When someone is being rude or mean to you, how would you handle it? Will you punch them in the face? Yes, if you want to lose your job, credibility, and create possible lawsuits for yourself. If you don’t desire those outcomes, find some conflict management techniques.


As an employer or individual in upper management, there are techniques used to manage conflict between employees. Do you know the best technique to use? How about putting the two employees in a pit to fit to the death, and the winner has the most valid point? No, that’s to barbaric and unethical. There is no “best” technique when dealing with conflict, because no conflict is the same. However, there are effective and ethical techniques that employers can use to combat conflict.


Some ethically effective techniques when dealing with conflicts employers often use are:conflict-management-300x214

  1. Setup a meeting with both/ all parties involved in the conflict, at a neutral site/area, when all parties have calmed down.
    1. This gives all parties a chance to talk and explain the issue one at a time. A neutral area is needed so one employee does not feel less comfortable than the other. It is also important to have the meeting after everyone has calmed down, when people are angry they tend not to listen to what is being said and react off the emotions of the messenger.
  2. When meeting with parties having a conflict, have all parties use “I” statements.
    1. “I” statements allow all parties involved to focus on his or her part of the conflict, without pointing fingers or placing blame on another person.
  3. Define acceptable behavior to all employees.
    1. By defining acceptable behavior each employee is held to the same set of rules. This help eliminates conflict of one employee being able to do what another cannot. For instance, employees that take cigarette breaks, is not allowed to take more breaks than a non-smoker if acceptable behavior is defined.
  4. Remain a positive outlook and atmosphere.
    1. By being the boss or the lead-in-charge, it is important not to take sides and remain positive. If employees think the boss cannot solve the issue, the conflict will continue and can even increase in severity.
  5. Have all parties involved provide suggestions on resolving the issue.
    1. If there are more than one suggestion, then the parties can explain how and why his or her suggestion would work; all parties can vote on one resolution or work together to come-up-with a compromise.
  6. If all else fails, the boss has to decide a form of resolution and implement it for all parties to adhere to.
    1. This is the last resort effort, when the parties involved can only agree to disagree, the boss must take a stance to put an end to the conflict.

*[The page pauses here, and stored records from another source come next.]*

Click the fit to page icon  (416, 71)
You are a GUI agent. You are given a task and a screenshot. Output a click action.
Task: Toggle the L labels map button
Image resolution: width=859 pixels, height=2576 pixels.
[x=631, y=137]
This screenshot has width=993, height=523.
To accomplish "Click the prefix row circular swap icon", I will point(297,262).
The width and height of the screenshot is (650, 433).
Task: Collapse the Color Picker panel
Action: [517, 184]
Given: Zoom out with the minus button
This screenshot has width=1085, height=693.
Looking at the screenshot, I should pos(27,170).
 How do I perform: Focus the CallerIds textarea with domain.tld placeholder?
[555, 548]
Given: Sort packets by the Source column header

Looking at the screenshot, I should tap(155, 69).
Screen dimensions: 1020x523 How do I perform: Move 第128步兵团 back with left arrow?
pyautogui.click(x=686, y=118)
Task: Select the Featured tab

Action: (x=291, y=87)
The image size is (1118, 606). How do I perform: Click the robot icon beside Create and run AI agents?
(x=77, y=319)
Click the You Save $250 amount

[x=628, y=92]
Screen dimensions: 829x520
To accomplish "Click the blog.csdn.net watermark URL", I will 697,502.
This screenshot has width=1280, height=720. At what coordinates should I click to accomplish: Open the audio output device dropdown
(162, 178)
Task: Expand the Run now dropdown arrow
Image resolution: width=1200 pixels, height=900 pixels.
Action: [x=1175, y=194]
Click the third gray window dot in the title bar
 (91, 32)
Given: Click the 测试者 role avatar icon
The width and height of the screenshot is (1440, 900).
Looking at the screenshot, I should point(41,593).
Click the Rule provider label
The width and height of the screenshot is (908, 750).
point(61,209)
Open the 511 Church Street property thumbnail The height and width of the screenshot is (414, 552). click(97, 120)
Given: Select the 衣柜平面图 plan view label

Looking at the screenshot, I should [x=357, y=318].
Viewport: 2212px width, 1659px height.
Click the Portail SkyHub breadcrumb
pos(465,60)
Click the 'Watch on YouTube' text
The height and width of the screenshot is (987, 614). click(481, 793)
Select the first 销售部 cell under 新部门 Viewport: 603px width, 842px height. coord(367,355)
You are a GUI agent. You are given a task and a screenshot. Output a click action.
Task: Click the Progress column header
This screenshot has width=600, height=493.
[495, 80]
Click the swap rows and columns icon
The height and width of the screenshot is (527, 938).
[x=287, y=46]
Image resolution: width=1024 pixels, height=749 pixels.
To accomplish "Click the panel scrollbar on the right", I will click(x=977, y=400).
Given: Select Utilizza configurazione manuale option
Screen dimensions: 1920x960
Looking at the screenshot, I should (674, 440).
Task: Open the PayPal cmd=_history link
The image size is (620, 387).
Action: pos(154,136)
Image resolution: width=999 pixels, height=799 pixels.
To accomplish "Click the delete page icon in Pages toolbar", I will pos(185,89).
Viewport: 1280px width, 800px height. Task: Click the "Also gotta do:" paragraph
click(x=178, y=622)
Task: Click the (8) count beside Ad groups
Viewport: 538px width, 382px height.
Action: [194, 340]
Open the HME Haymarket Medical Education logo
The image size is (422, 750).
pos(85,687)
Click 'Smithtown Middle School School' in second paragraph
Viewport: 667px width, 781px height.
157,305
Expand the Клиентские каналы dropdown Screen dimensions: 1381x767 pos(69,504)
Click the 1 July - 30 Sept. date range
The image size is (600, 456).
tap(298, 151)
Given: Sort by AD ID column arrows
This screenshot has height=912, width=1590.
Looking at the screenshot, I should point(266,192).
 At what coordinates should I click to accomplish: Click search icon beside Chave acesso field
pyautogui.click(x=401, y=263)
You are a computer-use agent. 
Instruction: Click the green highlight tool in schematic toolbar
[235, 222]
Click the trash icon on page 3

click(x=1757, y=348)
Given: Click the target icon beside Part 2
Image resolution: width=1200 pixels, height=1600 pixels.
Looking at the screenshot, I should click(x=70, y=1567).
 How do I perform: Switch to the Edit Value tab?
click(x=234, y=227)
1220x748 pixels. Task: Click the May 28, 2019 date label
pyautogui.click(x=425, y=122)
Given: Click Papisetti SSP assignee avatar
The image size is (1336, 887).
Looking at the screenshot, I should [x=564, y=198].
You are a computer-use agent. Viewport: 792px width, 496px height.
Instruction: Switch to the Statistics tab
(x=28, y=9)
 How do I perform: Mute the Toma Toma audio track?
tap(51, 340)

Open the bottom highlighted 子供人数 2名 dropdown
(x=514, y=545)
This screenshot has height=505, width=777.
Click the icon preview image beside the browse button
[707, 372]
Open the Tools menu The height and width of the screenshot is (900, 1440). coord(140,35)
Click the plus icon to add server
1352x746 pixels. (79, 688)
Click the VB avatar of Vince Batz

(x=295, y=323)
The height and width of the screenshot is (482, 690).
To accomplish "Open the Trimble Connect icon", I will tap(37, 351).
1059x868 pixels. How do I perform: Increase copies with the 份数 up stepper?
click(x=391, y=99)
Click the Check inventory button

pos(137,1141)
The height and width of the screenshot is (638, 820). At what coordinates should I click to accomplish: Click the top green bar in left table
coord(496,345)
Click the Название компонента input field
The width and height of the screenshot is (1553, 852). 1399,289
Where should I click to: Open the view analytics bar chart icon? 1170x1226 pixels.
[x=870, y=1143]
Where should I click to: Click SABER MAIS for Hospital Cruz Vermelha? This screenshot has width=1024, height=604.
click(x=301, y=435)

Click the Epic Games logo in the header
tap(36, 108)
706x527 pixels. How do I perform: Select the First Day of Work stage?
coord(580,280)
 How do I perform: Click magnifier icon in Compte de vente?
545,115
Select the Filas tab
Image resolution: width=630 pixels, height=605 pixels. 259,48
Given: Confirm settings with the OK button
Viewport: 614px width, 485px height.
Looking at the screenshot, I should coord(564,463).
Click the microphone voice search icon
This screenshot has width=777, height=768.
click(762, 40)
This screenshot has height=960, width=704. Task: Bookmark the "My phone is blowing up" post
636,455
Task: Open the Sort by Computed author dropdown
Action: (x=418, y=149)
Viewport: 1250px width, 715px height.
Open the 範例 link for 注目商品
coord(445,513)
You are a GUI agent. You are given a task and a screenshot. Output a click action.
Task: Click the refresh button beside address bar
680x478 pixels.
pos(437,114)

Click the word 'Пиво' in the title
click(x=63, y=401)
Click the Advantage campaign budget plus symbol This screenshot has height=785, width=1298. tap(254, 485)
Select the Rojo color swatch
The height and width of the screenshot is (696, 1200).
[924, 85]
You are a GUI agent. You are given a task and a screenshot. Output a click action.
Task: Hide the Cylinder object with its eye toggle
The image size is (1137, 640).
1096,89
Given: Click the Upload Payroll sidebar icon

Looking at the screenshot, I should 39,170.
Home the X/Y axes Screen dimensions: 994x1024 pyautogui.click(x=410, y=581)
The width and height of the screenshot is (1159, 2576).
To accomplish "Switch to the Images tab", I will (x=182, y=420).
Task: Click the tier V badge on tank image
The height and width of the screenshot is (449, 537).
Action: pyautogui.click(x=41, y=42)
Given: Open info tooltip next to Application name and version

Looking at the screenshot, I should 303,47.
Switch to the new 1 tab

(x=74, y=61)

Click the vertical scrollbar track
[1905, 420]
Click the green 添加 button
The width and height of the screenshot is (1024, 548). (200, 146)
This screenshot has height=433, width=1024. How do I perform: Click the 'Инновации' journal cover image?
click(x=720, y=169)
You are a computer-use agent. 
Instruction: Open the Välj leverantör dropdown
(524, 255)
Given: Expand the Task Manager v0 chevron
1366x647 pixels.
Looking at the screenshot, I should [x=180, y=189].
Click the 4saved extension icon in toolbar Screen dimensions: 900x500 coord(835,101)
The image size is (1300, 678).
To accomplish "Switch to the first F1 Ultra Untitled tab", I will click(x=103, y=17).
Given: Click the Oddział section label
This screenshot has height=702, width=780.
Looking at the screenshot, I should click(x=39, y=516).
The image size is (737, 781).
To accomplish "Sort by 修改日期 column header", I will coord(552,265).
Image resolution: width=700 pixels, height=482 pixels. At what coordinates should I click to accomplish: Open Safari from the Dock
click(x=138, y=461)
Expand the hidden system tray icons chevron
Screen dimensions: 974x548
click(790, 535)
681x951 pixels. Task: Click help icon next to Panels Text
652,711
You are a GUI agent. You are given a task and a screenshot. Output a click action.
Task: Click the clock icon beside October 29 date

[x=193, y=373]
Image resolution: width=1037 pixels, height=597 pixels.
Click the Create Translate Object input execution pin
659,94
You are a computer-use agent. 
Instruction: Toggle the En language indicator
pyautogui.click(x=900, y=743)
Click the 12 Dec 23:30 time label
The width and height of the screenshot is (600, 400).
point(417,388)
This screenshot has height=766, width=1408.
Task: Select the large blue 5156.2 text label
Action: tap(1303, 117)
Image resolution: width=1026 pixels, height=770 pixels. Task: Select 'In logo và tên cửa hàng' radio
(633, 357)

We all like to think that our way is the right way, our suggestion is the only suggestion, and our opinion is the best opinion. But in this world, there are many different eyes that observe things in many different ways. For instance, the color of the sky can be described as four different colors by four individuals. One can say blue, one can say sky blue, another can say baby blue and the last might say azure. No one is wrong, the sky is a shade of blue and sometimes gray. So just as a conflict arise, one person can see the issue as one aspect and the other can be concentrating on a totally different aspect.

To resolve a conflict, there are also steps one can take one his or her own.

  1. Choose your battles wisely. Often conflict can be avoided because the issue is not an important factor to fight over or for.
  2. Find a way to calm yourself down. Cooler heads can see issues clearer and find resolutions faster.
  3. Be an active listener. Pay attention to what is being said, not how it is being said.
  4. Ask the other person for a resolution suggestion. This way you two can come up with an accepted compromise. This can also be a chance to work together and see each other’s perspective.


Conflicts are nothing more than a difference of opinions, and strategies, with a heightened sense of emotions in a boiling pot. Resolutions are made by removing from fire, sprinkle in compromise, and come out with an agreement.